A student walking into a university library scans the catalog for an obscure reference book they need to complete a research paper. The library doesn’t have it, but they can borrow it from another library using an interlibrary loan program. Public libraries work the same way: just because the library doesn’t carry the book, it doesn’t mean it can’t get the text for you to borrow.
What about e-books? What if a student needs a study from a professor in the Washington State MBA program but attends Arizona State University? Can the library get it then? Ryan Litsey, an associate librarian who is head of Interlibrary Loan and Document Delivery at Texas Tech and recipient of the Library Journal’s Mover and Shaker award for 2016, thought the answer should be yes. With his partner, Kenny Ketner, the library’s software development manager, he developed the first and only library developed method to loan e-books through an interlibrary loan program.
It’s called Occam’s Reader, and it’s being used by twenty-four libraries across the country by over 600,000 users (seventy more universities are projected to join the program by the end of the year). Occam’s Reader has access to collections from multiple publishers and universities, which equals millions of titles.
The name comes from the Occam’s razor principle: simplified, it says the simplest solution is usually the best. Litsey’s and Ketner’s goal was to develop the simplest system possible for libraries to share e-books with each other, and with the pilot program complete and version 2.0 ready to launch, that goal has been achieved.
“When students are doing their research and writing their papers and they come across a citation or want to look at a book that they want to use for a paper that we don’t have,” Litsey said, “they can now make a request for the electronic book through the Occam’s Reader program.”

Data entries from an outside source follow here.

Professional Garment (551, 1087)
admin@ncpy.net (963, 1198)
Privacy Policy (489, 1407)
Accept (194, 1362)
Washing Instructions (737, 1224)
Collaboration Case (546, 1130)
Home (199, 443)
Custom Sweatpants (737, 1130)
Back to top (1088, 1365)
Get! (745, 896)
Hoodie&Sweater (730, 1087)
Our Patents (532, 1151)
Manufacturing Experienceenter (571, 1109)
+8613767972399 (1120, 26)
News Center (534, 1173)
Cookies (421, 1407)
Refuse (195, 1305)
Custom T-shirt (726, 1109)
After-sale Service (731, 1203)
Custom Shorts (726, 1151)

This is great tool for the university libraries that use it. What about public libraries?
As libraries and publishers come to agreements and hopefully move toward an ownership model for e-books for preservation as well as library cost reduction, an electronic interlibrary loan program makes sense. Occam’s Reader provides a model that can be expanded to include non-academic libraries.
E-book Borrows are on the Rise
Why do we need this program? Because despite belief to the contrary, OverDrive numbers released in April of 2016 show several trends in relation to e-books.

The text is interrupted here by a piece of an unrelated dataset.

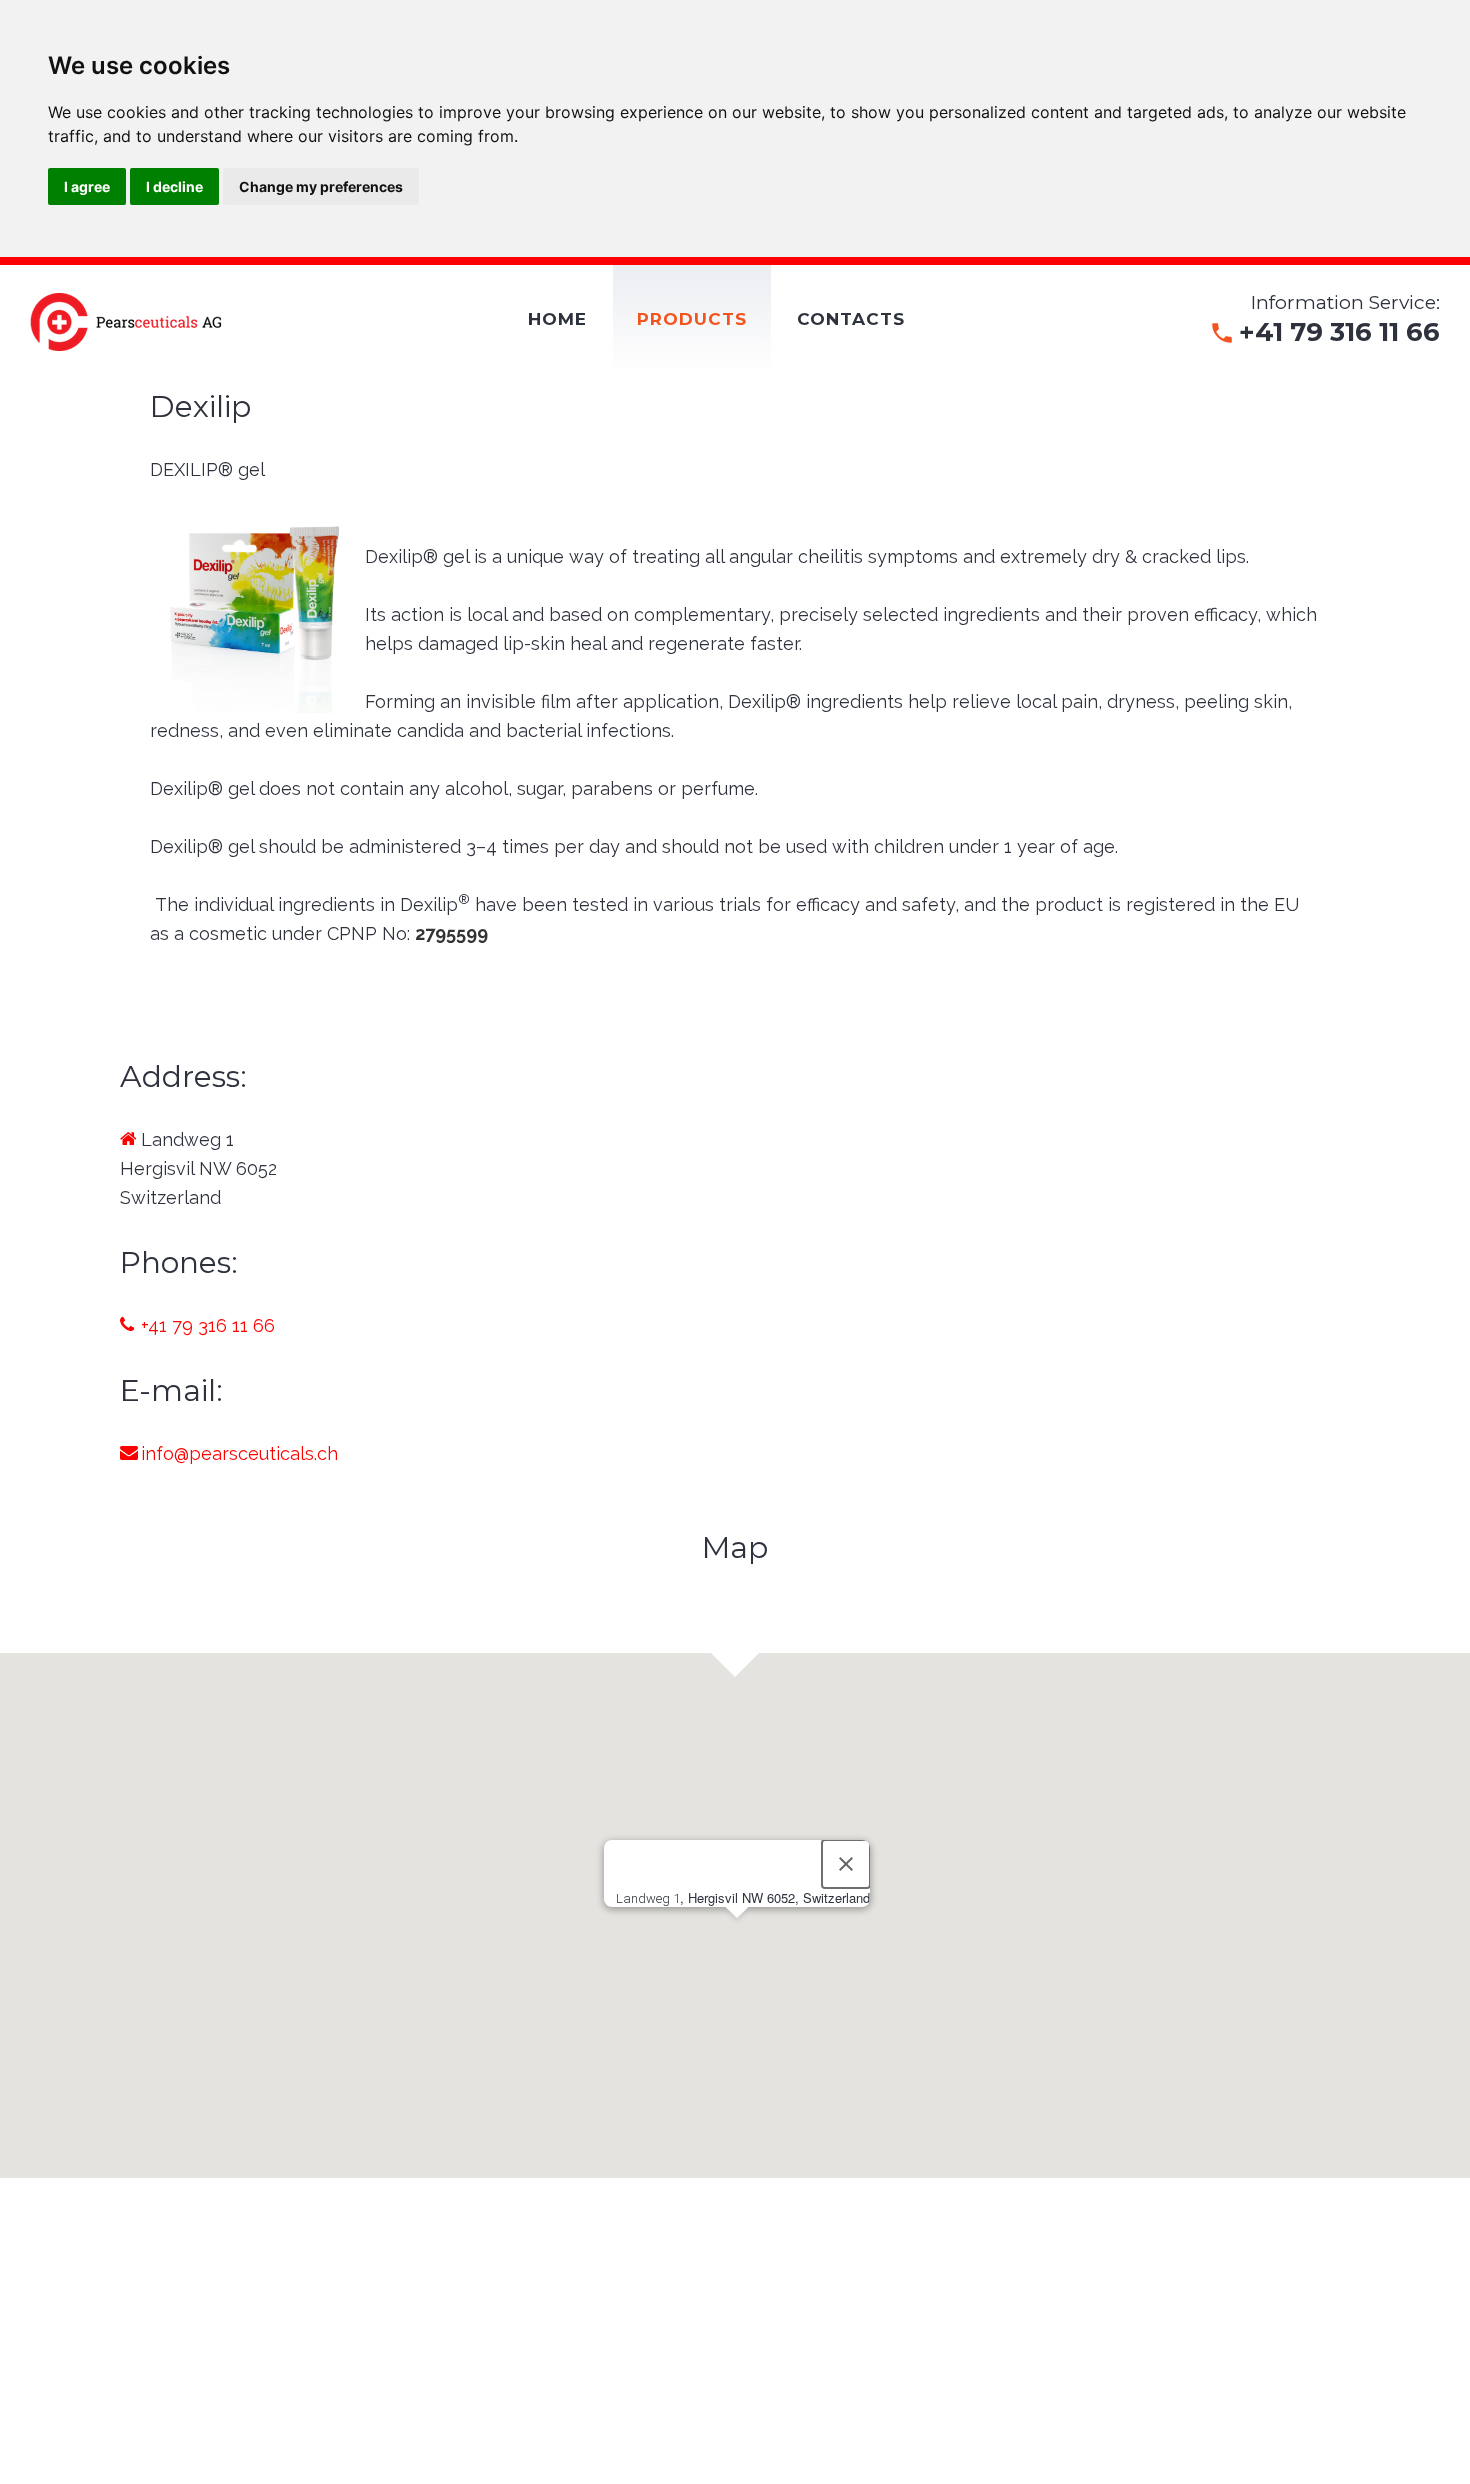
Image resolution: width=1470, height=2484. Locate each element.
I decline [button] (174, 186)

- Checkouts through OverDrive are on track to grow 30–40 percent for 2016 over the record levels achieved for 2015.
- With a 30 percent increase in children’s digital books borrowed (Q1 2016 vs. Q1 2015), younger readers are increasingly embracing public library children’s and YA e-book collections.
- Borrowing of self-published e-books is increasing—with 40 percent more titles being borrowed (Q1 2016 vs. Q1 2015).
- Publishers are offering new access models that increase availability for readers.
As children and teens become more engaged with e-books, from enhanced digital copies that include audio and video links to comics that are now available electronically, digital borrows will continue to soar.
Loans Save Money
Library budgets in many areas are shrinking or staying static, while demands on libraries to provide public Internet, act as community centers, offer makerspaces, and still curate both physical and e-books and promote literacy acquisition of new titles is often challenging. The process must be very selective.
An interlibrary loan program allows that selection process to be even more specific. Libraries within the program could work together, especially in the area of academic and nonfiction publications, to offer a wider variety of titles without each library having to purchase its own copy.
How does this program benefit students and library patrons? Not only does an e-book interlibrary program save libraries money and expand what they can offer, but it benefits patrons in amazing ways.
E-Library Loans Enhance Distance Learning
In 2013, Massive Online Open Courses (MOOCS) were thought to be the coming revolution in education. While they have been much maligned, the growth of online education and distance learning has been astounding.
One of the big advantages is the ability to take classes anywhere. Research can be done via the Internet, but what about obtaining specific books and academic sources? Let’s say a student enrolled in the already revolutionary Global Freshman Academy offered online by Arizona State University and needs to look at a white paper on the Drake equation from a professor at Texas Tech (Both universities are current participants in the program). Occam’s Reader offers distance learners access to such resources wherever they happen to be taking the course, from their couch to a corner table at Starbucks.
E-loans will not replace the in-person research that is sometimes necessary, but it will make more research possible from almost anywhere.
E-Library Loans Enable Teleworkers
Business is being transformed in a number of ways. Many people can work from home or nearly anywhere. One of the reasons is that more data is available faster.
More and more companies are hiring teleworkers and freelancers, allowing their employees to work remotely. E-library loans add to the data available remotely, making this kind of work possible for even more people.
Distance learning and telework are on the rise, and there is little question e-books are here to stay. They will continue be a growing and changing part of libraries. Occam’s Reader promises libraries can continue to work together to provide knowledge and education to their communities. Patrons will continue to count on libraries as a place to find that knowledge, and count on library staff to be able to help them find it.
In that simple solution, we are all winners.